You can just add a pacman hook that triggers mkinitcpio -P
after the linux or nvidia packages are updated. I've never had a no-GUI situation from a stray update... maybe one or two that were my own doing when trying to set up UKI's though.
The Arch Linux team releases Nvidia updates at the same time as kernel upgrades which should trigger a initramfs rebuild via mkinitcpio anyway
unless you do a partial upgrade anyway (never do that)
I just followed the note that's mentioned on the top of your link and installed the Nvidia driver as dkms package. I originally did that because of trouble with a new driver version and temporary downgrading is much smoother with dkms.
Also never had issues with the DE starting properly after upgrade since then.
Just learn how to do everything in the TTY. GUIs are bloat
I already did, but wobbly windows is my love!
Somebody needs to make a wobbly terminal
Magnet on the side of my CRT ππ
Both wobbly and colorful
I like this idea, great and cost effective tought!

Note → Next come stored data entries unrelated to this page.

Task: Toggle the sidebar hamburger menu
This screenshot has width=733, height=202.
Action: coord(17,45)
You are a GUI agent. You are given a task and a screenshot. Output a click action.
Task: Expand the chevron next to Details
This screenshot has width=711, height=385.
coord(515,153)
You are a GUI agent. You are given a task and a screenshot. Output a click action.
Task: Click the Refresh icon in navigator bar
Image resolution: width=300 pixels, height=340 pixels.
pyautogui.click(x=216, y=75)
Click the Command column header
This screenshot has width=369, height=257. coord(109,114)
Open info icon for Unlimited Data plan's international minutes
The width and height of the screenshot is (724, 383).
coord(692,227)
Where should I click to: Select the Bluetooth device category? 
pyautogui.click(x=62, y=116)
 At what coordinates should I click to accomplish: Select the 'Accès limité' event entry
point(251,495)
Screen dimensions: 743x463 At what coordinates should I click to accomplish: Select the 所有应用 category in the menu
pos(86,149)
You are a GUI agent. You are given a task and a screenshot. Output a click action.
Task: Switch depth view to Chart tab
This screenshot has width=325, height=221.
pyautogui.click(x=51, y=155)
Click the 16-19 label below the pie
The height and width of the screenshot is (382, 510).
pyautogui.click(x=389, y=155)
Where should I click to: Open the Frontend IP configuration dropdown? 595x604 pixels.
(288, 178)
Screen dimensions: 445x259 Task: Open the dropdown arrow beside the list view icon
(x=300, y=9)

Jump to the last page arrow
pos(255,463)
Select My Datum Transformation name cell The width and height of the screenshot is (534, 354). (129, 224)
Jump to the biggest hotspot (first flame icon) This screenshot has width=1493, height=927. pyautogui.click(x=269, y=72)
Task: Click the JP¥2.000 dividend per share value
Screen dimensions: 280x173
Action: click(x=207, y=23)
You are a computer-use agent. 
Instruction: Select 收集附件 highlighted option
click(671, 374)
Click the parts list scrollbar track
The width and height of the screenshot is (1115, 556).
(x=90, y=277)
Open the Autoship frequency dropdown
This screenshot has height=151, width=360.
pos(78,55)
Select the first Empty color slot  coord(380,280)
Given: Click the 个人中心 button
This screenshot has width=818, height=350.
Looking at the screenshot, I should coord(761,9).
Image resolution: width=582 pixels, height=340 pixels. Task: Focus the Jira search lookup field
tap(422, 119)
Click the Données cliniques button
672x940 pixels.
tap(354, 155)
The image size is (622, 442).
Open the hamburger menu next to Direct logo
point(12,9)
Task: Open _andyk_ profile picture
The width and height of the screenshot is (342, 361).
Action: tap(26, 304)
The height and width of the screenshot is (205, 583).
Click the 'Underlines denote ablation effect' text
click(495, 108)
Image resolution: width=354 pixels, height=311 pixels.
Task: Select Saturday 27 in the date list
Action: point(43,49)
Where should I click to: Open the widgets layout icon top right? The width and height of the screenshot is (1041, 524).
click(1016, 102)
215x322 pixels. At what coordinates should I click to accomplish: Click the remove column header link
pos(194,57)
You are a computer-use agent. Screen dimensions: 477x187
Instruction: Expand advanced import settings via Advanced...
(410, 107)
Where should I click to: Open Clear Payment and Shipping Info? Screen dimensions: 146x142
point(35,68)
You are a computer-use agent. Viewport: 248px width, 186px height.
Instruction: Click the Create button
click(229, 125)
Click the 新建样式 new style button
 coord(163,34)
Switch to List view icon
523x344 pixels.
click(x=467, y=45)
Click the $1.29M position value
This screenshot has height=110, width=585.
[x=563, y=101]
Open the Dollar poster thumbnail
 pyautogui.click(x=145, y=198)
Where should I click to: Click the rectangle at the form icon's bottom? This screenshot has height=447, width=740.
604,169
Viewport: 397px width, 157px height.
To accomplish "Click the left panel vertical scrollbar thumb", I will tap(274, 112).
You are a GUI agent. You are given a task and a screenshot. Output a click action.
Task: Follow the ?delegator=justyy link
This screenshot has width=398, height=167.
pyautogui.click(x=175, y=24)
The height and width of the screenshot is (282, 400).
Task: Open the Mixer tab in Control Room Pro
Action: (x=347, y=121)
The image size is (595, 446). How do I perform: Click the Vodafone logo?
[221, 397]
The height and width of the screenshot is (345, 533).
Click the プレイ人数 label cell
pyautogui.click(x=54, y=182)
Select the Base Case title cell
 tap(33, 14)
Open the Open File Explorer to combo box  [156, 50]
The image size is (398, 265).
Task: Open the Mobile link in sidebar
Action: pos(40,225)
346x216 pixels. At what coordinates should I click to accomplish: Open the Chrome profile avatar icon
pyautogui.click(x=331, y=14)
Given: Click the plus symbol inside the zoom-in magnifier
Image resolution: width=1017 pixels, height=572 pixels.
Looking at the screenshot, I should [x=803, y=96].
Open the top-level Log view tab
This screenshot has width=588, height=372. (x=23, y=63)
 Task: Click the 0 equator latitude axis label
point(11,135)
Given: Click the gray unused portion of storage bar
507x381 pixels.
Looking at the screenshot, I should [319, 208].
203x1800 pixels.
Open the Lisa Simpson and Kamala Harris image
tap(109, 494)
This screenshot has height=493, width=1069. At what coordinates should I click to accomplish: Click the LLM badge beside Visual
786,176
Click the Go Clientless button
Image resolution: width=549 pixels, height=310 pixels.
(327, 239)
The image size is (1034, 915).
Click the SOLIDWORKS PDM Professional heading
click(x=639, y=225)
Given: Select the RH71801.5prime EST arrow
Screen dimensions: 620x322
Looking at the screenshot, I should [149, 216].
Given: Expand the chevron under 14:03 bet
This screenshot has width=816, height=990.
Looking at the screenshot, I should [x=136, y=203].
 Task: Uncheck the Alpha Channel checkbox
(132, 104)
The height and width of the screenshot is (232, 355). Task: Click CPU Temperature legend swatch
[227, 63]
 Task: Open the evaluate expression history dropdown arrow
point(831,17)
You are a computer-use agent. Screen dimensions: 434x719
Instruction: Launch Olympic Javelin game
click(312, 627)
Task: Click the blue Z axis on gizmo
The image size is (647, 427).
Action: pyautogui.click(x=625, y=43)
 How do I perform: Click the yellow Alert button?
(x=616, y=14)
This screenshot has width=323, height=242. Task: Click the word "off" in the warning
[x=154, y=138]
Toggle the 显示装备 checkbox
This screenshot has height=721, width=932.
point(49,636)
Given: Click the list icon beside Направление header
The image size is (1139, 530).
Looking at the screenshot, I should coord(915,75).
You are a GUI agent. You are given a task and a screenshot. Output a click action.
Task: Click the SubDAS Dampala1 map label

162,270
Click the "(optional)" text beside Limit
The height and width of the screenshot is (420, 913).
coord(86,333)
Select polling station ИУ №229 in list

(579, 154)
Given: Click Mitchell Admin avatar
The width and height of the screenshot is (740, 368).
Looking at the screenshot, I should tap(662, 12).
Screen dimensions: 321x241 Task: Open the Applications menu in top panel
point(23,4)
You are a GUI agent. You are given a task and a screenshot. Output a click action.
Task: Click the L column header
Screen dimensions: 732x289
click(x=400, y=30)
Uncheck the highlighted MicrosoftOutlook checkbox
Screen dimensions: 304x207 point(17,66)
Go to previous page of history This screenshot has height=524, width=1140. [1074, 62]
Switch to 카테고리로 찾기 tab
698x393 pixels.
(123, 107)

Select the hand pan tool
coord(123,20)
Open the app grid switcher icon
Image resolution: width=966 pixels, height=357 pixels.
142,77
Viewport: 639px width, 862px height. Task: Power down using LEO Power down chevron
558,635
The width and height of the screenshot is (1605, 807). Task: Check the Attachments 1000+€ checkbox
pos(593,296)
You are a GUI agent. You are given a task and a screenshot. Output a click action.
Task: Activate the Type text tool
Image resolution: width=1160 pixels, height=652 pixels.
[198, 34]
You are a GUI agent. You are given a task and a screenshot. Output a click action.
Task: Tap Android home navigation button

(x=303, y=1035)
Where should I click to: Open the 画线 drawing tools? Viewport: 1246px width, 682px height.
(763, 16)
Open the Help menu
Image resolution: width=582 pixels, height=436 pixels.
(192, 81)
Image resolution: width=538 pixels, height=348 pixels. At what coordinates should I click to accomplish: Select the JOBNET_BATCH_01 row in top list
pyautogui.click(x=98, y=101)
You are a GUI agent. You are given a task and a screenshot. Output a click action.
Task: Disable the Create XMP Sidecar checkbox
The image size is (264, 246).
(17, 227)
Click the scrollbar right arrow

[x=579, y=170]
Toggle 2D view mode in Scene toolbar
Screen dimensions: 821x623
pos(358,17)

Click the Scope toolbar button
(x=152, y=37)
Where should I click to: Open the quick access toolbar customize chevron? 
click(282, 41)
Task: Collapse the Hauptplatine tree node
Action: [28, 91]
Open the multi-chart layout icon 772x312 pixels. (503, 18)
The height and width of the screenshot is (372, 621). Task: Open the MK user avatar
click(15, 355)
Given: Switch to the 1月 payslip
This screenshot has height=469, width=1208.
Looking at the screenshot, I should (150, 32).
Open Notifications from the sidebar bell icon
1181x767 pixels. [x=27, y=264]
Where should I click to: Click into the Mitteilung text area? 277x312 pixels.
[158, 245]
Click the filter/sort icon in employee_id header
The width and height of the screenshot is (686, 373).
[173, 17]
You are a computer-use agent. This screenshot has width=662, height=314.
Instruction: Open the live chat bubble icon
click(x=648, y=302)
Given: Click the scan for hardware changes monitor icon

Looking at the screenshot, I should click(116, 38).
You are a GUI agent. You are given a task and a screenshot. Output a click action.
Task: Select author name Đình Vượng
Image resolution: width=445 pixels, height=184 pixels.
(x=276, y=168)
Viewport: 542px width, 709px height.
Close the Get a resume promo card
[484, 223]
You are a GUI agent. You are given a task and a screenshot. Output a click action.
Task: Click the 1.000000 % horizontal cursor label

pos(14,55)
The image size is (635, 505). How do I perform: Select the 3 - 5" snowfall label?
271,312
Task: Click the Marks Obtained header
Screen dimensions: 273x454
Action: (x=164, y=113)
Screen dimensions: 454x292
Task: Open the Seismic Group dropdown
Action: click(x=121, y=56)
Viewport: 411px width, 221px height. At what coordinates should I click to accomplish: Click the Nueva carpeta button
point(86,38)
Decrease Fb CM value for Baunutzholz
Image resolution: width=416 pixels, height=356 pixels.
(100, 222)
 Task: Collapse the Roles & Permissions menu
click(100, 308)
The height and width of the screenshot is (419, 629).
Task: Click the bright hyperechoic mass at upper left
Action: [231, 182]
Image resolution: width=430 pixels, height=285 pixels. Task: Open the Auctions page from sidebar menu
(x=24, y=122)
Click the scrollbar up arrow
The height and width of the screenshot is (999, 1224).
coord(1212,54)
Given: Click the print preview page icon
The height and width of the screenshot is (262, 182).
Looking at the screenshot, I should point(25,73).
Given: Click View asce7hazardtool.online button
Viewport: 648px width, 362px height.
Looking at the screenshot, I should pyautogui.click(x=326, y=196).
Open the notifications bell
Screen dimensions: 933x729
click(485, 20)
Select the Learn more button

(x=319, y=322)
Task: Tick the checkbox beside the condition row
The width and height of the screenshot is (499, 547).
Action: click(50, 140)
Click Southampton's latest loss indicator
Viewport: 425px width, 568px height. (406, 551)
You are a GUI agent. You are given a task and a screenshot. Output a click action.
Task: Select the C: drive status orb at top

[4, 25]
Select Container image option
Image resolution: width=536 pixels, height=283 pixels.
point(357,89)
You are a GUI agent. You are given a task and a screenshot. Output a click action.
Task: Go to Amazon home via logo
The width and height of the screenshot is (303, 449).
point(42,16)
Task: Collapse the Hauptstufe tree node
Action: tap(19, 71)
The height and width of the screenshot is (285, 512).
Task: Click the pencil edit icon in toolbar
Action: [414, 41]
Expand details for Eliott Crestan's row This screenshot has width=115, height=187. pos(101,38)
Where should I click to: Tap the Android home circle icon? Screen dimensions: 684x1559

If that comes out I'll buy a wobbly monitor, with a wobbly keyboard to make the set complete
You don't have to wait, just use LSD...
I love Linux Subsystem for Drugs!
Don't bother with the tty. If experienced chess players can play entire games in their heads, why can't you just do the same to use a computer? Just type away and use your superior power usering skills to visualize the output in your head.
When the rolling release is a rolling release: D:
I want it rolling in updates. Not rolling into the river and drowning itself.
What did you edited ? Arch user here, never had this kind of issue. Also if you managed to install Arch, you should be able to fix it(maybe you switched from terminals, try ctrl+alt+1-9)
You were just lucky. For some of us ut was just about having the wrong hardware at the wrong time.
Not complaining, I knew the risks going in and still love my distro, but arch updates totally can brick a PC with no PEBCAK involved. It does happen. :3
Arch dosn't break by itself, i've used bunch of Arch installations and every time it broke it was because of bad manipulation, not pacman -syu
Arch DEFINITELY breaks itself. See the whole "arch update broke grub" dilemma
Have you tried it or are you just spreading misinformation ?
Arch breaking grub has happened to me twice. Second time I couldn't even recover the install.
You learn a lot of good practices by using arch, eg a separate home partitjon, git repositories for your config files, maintaining a clean package tree etc. Installing Arch is also really useful for noobs like me to learn some Linux basics.
I use Fedora, btw.
I was among one of the grub fiasco victims. Thank goodness they rolled it back pretty fast and I knew how to chroot.
Sounds like a skill issue. Some people just donβt know how to use Arch.
Signed,
Someone who has spent more days reinstalling Arch than using it.
Why are you using arch Linux if not to debug your system though?
There's a difference between "can" and "want." For example, OP might have been planning to watch his home vids with your mom, but couldn't due to a rolling update.
Can I talk to you about our Lord and Savior Tumbleweed?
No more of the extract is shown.